“Au coeur du giraumon”, vie d’une jeunesse martiniquaise des années 1970

J’adore les histoires d’initiation… (ça sonne tellement mieux quand on dit “coming-of-age story”). Dans mon cheminement pour renouer avec le plaisir de la lecture, j’ai choisi Au coeur du giraumon (le couteau seul ce qui se passe) de Muriel Tramis.

Dans la Martinique des années 1970, Séverine la Békée, Paola la mulâtresse et Eliette la négresse se sont rencontrées à l’école catholique. Trio symbolisant les principales origines de la société antillaise du XXe siècle, elles incarnent chacune le tiraillement entre un désir de liberté et la conscience des limites que leur statut de femme leur donne à l’intérieur et à l’extérieur de leur caste respective. Leur éveil à l’amour et à la sexualité passe par un questionnement constant sur leur identité, sur l’Histoire, sur l’île.

Quand j’étais adolescente, j’en ai lu des romans sur le thème de la jeune fille qui vit ses premiers émois amoureux et se sent prête à affronter le monde après plusieurs pages d’ascenseur émotionnel. Bien qu’étant capable de faire la dissociation entre fiction et réalité, ces expériences fictionnelles ne me parlaient pas autant que je le souhaitais. J’ai lu Gisèle Pineau, j’ai lu Maryse Condé, mais ce que j’ai lu de leur littérature jeunesse n’utilisait pas une approche aussi directe que Muriel Tramis sur les thèmes croisés de l’identité caribéenne au féminin, le plaisir sexuel et la place des femmes dans la société caribéenne. Dans Au coeur du giraumon, le projecteur reste toujours sur la jeunesse. Les personnages ne sont pas des désoeuvrés, ni des riches écervelés. L’école et la musique effacent les barrières socio-économiques que leur famille respective rappelle à différents moments. Le fait que l’histoire se déroule dans les années 1970 donne une lumière particulière à ce discours politique sur les espoirs, les ambitions, les peurs de ces jeunes qui philosophent constamment sur leur existence et sur l’ordre du monde.

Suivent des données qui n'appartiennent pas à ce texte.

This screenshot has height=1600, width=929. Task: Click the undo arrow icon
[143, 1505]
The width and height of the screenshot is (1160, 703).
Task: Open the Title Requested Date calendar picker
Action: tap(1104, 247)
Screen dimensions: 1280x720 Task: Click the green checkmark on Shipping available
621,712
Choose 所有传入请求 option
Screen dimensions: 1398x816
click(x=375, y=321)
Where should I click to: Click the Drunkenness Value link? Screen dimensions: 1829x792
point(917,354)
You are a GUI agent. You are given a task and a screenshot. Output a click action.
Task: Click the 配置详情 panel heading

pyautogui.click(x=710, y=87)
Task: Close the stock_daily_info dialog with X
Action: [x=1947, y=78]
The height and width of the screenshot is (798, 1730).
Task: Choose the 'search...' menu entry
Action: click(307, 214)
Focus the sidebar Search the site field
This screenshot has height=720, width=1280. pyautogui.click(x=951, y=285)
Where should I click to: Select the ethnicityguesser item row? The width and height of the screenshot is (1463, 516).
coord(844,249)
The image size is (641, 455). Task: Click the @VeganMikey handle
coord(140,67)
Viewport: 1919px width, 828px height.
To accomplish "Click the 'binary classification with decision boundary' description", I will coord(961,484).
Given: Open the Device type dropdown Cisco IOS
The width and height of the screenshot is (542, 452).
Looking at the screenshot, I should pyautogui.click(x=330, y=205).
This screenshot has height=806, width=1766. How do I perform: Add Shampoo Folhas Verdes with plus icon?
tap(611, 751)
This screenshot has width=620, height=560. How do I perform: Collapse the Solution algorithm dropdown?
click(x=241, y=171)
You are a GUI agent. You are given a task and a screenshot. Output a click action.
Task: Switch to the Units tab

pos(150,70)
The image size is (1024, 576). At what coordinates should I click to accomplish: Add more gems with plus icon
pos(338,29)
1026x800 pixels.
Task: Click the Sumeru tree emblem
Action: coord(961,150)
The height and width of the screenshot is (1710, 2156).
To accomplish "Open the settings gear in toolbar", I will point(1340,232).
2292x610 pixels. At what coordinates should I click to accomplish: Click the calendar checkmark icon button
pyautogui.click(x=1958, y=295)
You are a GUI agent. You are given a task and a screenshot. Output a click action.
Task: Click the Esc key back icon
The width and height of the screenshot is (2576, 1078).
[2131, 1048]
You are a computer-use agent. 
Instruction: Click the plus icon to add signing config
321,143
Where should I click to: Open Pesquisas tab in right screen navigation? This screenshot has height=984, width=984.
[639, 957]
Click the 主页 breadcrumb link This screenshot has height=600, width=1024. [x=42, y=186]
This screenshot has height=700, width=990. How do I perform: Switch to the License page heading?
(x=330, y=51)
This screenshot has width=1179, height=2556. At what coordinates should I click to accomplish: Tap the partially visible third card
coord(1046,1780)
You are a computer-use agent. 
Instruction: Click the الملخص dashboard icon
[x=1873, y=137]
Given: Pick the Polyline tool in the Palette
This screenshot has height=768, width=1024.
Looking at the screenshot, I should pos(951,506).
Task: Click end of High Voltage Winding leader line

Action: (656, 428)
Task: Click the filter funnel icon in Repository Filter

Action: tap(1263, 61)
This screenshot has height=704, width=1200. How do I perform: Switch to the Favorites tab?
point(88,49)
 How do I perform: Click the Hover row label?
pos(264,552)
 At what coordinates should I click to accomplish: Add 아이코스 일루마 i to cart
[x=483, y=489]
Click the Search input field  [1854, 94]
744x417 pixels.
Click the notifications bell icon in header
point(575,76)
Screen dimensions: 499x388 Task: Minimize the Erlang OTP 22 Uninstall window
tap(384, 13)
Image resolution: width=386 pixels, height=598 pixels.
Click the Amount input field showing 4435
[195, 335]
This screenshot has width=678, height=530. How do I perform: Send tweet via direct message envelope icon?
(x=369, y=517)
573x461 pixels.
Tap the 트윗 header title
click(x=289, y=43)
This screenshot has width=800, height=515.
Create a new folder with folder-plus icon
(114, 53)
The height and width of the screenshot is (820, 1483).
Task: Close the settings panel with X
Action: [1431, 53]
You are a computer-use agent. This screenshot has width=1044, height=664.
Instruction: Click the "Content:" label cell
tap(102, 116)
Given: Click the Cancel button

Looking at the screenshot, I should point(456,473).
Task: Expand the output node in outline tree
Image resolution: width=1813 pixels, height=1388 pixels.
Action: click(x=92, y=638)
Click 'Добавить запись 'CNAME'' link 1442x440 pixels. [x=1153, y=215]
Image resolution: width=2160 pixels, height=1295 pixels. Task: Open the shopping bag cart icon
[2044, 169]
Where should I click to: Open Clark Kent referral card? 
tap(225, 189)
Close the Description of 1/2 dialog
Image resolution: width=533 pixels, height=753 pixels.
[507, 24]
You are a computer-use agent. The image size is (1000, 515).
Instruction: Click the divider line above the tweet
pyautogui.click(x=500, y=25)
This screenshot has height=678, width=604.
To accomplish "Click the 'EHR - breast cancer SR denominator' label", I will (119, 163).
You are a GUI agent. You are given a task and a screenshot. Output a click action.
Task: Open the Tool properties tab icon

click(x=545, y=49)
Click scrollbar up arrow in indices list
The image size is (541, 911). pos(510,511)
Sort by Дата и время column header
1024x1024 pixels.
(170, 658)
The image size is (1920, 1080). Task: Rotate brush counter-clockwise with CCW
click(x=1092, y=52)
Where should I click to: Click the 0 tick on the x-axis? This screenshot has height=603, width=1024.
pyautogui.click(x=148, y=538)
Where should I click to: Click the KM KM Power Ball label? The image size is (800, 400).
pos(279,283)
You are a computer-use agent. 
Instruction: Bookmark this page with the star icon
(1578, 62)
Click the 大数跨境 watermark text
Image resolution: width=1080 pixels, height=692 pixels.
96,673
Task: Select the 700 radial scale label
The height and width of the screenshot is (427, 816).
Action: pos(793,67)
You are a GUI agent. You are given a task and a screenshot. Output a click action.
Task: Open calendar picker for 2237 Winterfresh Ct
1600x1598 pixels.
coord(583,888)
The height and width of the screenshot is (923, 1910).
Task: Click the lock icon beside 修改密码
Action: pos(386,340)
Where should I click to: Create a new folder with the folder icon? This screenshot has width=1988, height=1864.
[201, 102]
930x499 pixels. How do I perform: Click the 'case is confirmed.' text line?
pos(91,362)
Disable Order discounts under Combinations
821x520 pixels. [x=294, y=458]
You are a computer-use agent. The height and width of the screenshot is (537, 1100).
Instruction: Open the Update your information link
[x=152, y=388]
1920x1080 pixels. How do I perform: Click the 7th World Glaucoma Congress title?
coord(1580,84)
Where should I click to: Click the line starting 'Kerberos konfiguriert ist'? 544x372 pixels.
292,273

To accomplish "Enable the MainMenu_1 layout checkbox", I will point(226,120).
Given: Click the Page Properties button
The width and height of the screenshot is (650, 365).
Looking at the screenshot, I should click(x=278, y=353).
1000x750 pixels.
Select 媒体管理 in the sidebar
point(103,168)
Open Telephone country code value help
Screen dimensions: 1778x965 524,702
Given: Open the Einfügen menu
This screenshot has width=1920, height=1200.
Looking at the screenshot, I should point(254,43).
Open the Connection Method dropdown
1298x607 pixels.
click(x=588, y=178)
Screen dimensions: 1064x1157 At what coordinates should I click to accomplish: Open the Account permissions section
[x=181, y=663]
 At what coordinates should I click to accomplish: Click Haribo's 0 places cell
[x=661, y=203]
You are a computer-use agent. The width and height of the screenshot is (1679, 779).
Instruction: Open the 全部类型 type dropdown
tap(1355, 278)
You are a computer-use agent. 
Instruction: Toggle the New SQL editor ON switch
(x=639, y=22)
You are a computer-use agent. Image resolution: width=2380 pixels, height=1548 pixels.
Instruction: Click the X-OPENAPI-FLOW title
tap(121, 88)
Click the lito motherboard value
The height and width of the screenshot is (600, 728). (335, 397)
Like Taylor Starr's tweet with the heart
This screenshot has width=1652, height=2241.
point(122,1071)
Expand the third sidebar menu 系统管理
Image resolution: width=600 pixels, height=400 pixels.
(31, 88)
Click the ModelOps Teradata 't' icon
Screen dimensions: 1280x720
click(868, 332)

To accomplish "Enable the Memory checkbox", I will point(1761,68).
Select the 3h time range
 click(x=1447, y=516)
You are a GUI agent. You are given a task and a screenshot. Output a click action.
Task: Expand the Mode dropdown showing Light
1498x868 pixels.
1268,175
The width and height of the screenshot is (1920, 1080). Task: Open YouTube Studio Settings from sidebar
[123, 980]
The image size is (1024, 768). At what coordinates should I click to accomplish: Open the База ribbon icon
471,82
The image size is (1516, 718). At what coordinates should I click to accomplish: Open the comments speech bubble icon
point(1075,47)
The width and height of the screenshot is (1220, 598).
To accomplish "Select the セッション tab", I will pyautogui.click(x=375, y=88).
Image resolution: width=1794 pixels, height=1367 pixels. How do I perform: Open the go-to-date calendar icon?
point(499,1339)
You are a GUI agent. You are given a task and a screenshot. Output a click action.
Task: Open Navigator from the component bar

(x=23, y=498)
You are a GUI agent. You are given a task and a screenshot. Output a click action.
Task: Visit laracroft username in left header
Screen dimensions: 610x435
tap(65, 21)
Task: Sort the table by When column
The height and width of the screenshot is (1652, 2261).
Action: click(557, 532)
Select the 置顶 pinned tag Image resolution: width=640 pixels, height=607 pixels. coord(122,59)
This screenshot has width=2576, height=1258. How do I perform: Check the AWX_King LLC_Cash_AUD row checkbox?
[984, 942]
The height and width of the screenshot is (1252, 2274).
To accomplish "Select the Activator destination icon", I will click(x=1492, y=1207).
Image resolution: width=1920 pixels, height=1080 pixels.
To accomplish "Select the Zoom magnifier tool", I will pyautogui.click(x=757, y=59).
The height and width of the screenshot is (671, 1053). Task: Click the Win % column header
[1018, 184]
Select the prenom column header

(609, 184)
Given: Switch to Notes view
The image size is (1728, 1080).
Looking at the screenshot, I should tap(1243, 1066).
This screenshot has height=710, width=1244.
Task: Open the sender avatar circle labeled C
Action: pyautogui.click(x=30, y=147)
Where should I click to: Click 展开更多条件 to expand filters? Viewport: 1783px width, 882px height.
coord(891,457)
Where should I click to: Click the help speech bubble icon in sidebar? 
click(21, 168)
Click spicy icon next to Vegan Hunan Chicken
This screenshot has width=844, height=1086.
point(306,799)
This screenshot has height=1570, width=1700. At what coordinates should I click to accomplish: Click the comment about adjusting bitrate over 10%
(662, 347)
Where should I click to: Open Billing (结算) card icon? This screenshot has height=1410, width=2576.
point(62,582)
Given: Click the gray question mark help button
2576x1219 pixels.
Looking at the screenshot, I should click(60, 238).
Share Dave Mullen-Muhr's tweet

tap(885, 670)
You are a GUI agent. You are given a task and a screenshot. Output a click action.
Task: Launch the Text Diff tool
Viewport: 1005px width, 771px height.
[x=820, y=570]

Je ne peux pas dire que j’ai adoré ce roman. Certains propos, certaines situations m’ont quand même fait tiquer. Peut-être est-ce une question de sensibilité, mais la notion de consentement explicite est importante pour moi. Surtout quand les personnages sont jeunes. Quoi qu’il en soit, chaque situation proposée répondait à ma soif de lire des fictions sur les préoccupations de ces femmes que mon moi enfant a connu quand elles étaient déjà adultes et ne concevait pas la vie qu’elles avaient pu avoir avant d’être ma voisine, ma tante, ma cousine etc. Au coeur du giraumon est un voyage dans cet univers caribéen riche et haut en couleurs. Il ne s’agit pas de femmes au destin brisé par un homme et sans perspective d’avenir. Les mouvements sociaux de l’époque sont loin en toile de fond mais il ne s’agit pas d’une chronique d’histoire sociale où il y a une révolte pour renverser la société. Paola, Eliette, Séverine veulent se faire leur place et sont prêtes à se battre. Leur vision de la négritude, le colorisme, la créolité se fait, se défait au rythme des épreuves qu’elles traversent et les définissent comme être humain à part entière.

Qu’est-ce qu’être un.e jeune Caribéen.ne ? Comment s’épanouir en tant qu’individu ? Comment se construire et décider où aller quand on est conscient de la violence du passé qui a conduit à notre existence ? Au coeur du giraumon ne cherche pas à donner une réponse universelle mais ces parcours individuels imaginés insistent sur ces interrogations qui restent d’actualité encore en 2017.

ndlr : cet article a été publié pour la première fois sur myinsaeng.com le 31/03/2017.